**Teks yang Diberikan:**
Oleh: Yusriadi
Redaktur Borneo Tribune
Tiga hari lalu. Seorang teman menemui saya. Kami berbincang sedikit soal pekerjaan dan lain-lain. Lalu, sampailah pada –agaknya, pokok persoalan mengapa dia datang bertemu saya.
“Minta tolong tawarkan rumah saya. Mau dijual. Harganya Rp60 juta”.
“Dijual? Kenapa?”
“Ya, dijual. Mau ngontrak”.
“Heh!!!”
Spontan, saya terkejut. Tentu saja ini agak aneh. Rumah dijual, tetapi pilih ngontrak. Apa tidak repot.
Eit… tapi, kemudian saya jadi teringat, saya juga pernah berpikir begitu. Saya pernah ingin mengontrak rumah. Sebab utama, antar jemput anak sekolah sekarang jauh. Anak saya ada tiga orang yang bersekolah di sekolah yang sama, namun jam masuknya beda. Ada yang masuk pagi jam 07.00 WIB keluar jam 09.30 WIB. Ada yang masuk jam 09.45 WIB keluar jam 11.45 WIB. Dan, satu lagi masuk jam 12.45 WIB, keluar jam 16.50 WIB. Repot. Jarak rumah – sekolah, 20 menit pakai motor. Saya ‘terpaksa’ menyekolahkan anak di sana, karena itu sekolah agama. Saya pilih sekolah agama agar anak bisa belajar agama lebih banyak. Saya tidak dapat membekalinya dengan pengetahuan agama yang baik.
Karena pertimbangan begini, beberapa tahun lalu, saya sempat berpikir begitu, biar tidak repot benar antar jemput budak sekolah.
Jadi, ingat hal itu, saya seharusnya tidak buru-buru mengatakan pilihan teman saya mengontrak itu aneh. Benar. Saya harus mengetahui latar belakangnya dahulu, baru ngomong.
“Ceritanya gimana?”

**Petikan Data:**
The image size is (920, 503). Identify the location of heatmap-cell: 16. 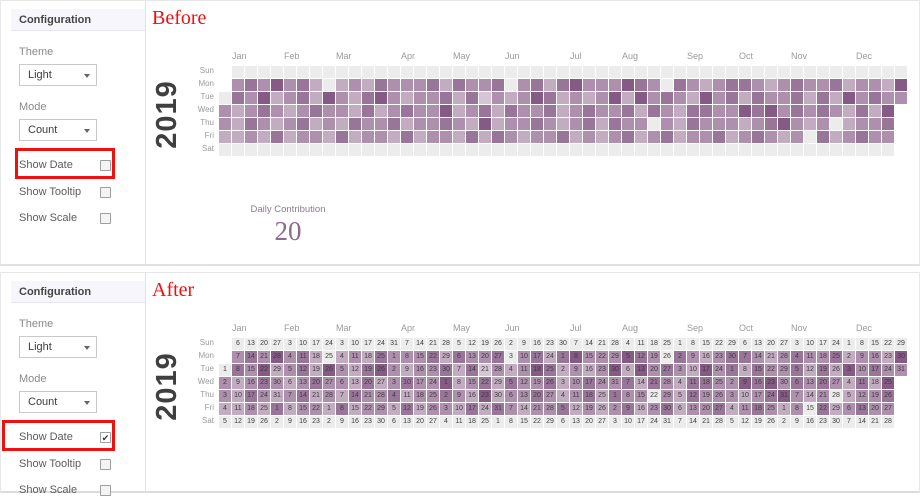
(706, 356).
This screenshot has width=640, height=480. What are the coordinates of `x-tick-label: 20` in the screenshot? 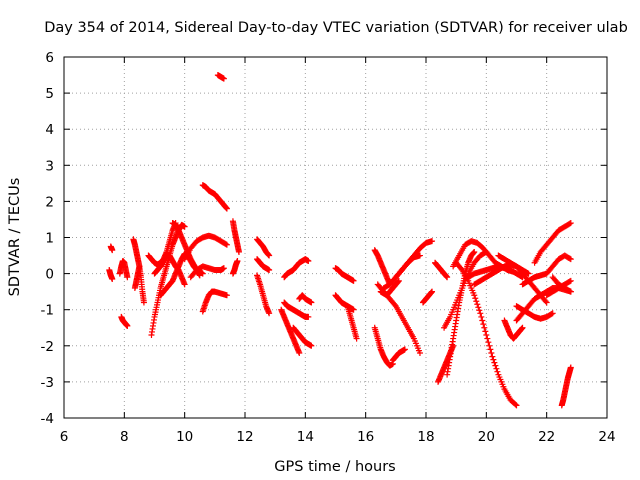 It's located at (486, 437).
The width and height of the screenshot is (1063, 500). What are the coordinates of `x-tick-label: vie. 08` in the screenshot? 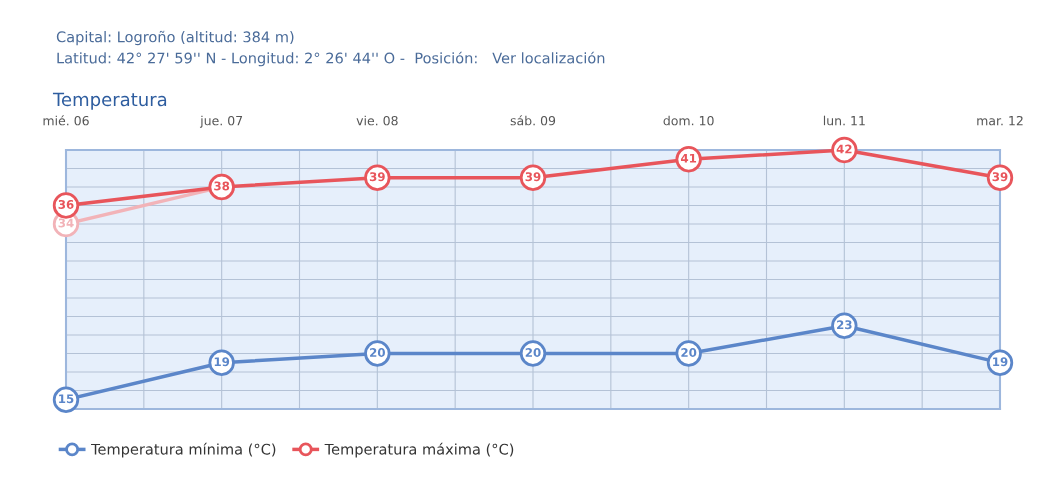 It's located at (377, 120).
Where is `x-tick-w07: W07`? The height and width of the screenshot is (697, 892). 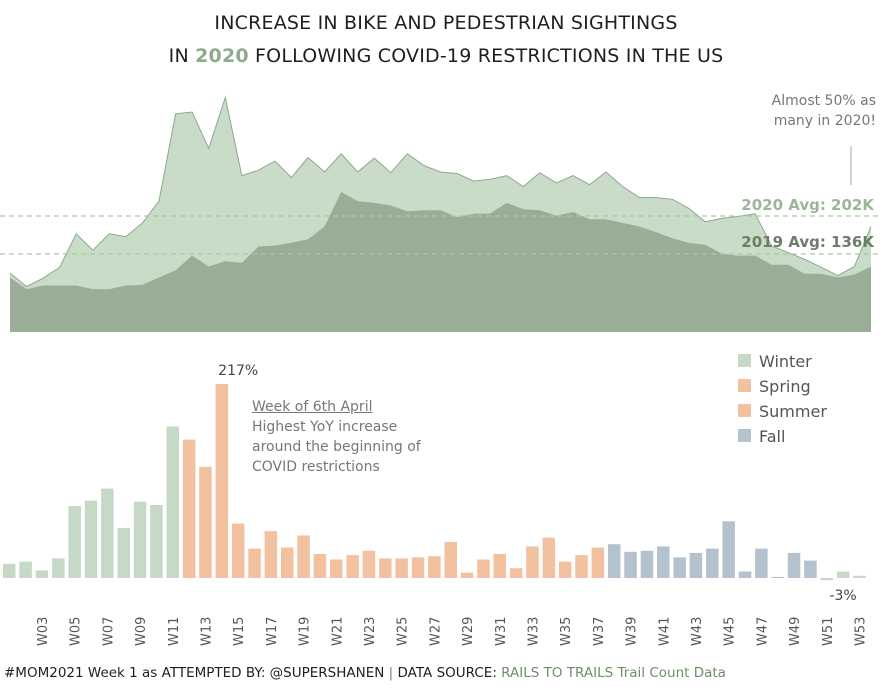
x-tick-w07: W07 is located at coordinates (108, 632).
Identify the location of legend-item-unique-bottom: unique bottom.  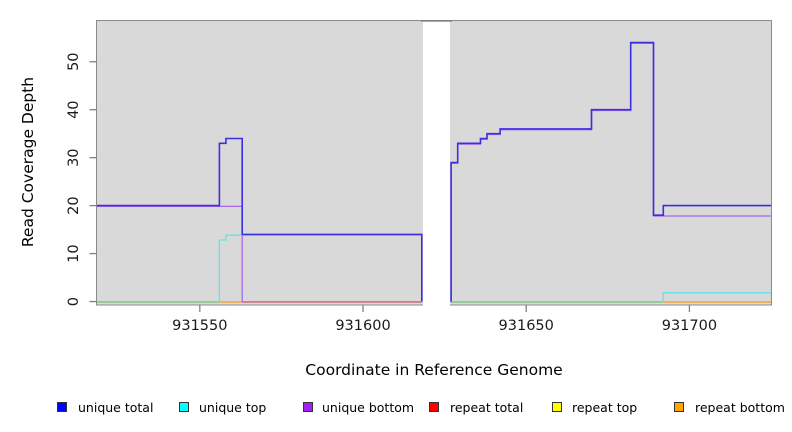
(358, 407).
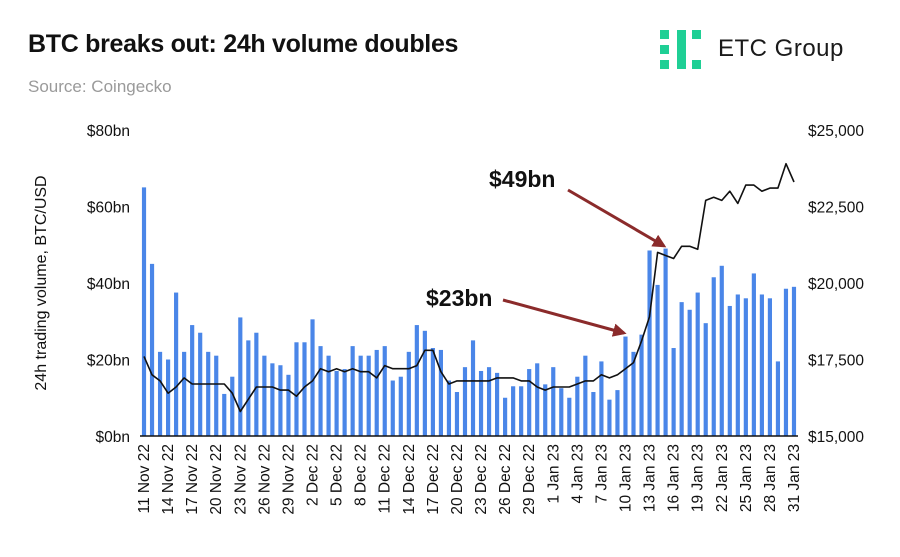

**Soal Latihan:**
(a) Jawab pertanyaan berikut berdasarkan teks tentang rumah yang dijual.
(i) Berapa harga rumah yang mau dijual teman itu?
(ii) Berapa lama perjalanan naik motor dari rumah penulis ke sekolah anak-anaknya?
(iii) Apa alasan penulis memilih sekolah agama untuk anaknya?
(b) Lanjutkan teks tentang rumah yang dijual mulai dari kalimat terakhirnya.
Entri di atas tidak diperlukan untuk mengerjakan soal.

**Jawaban Soal:**
(a)
(i) Rp60 juta.
(ii) 20 menit.
(iii) Supaya anak bisa belajar agama lebih banyak.

(b)
Lantas teman saya menceritakan masalah yang dihadapinya. Intinya ada persoalan dalam rumah tangga. Antara dia dan istrinya sudah tidak ada komunikasi. Baik komunikasi verbal maupun komunikasi fisikal. Dia, karena pekerjaannya --‘swasta’, menjalani kehidupan tidak menentu dan tidak teratur. Jenis pekerjaan ini menambah runyam urusan rumah tangga mereka.
Istrinya sudah tidak tahan terhadap keadaan mereka. Istri lebih banyak keluar meninggalkan anak di rumah. Prilaku istri begini telah membuat teman saya tidak tahan.
Walaupun baru mendengar sepihak, saya –rasanya- dapat menyelami masalah mereka.
Tentu setiap orang ingin kehidupannya berjalan normal, baik; itulah yang orang cari melalui perkawinan. Orang ingin bahagia; itulah yang dicari orang yang memiliki pasangan. Setiap orang ingin rumah menjadi syurga; itulah yang diimpikan.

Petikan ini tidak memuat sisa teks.